- _WORK TASK_
Leave out every picture, and restate word for word only the lines from the one containing "Task: Click the フリンジ column header" through the end of the material.

- _SUPPLIED DATA_
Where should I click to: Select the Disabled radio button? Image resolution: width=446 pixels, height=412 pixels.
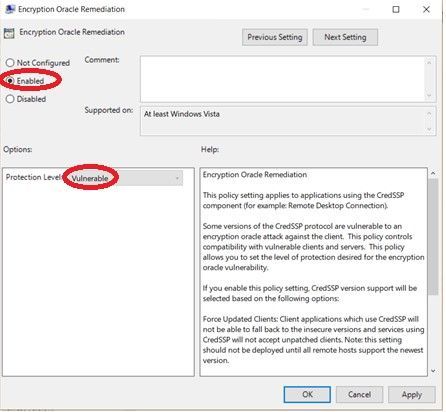point(10,99)
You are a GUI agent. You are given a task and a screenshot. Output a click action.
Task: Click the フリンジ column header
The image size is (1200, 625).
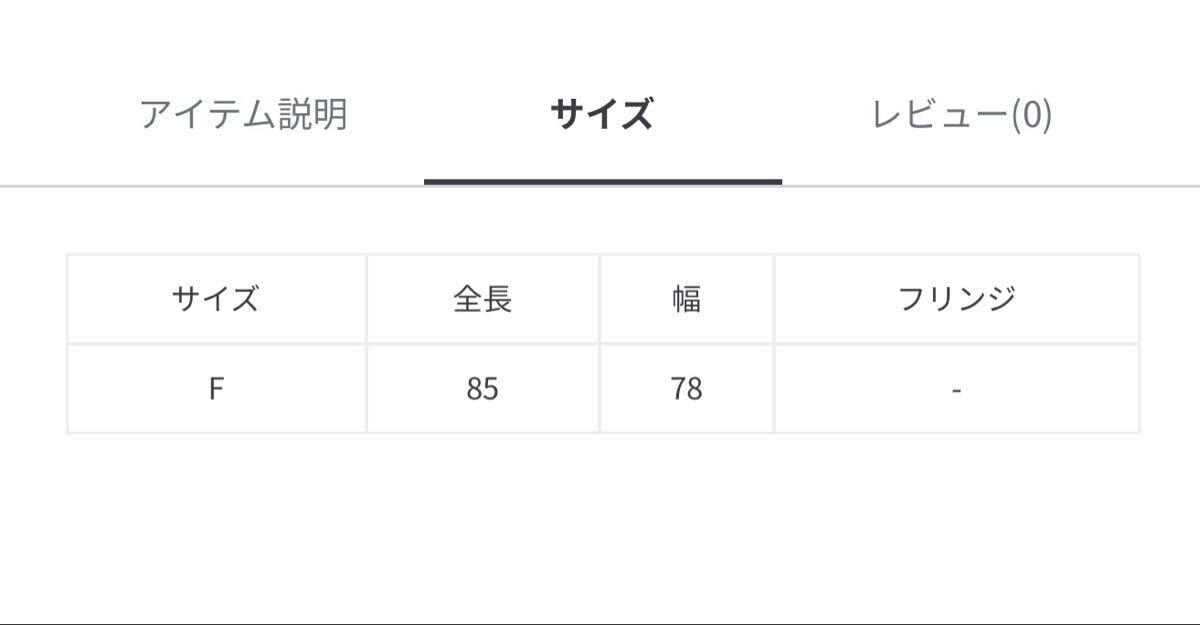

- _SOLUTION_
Task: Click the フリンジ column header
The image size is (1200, 625).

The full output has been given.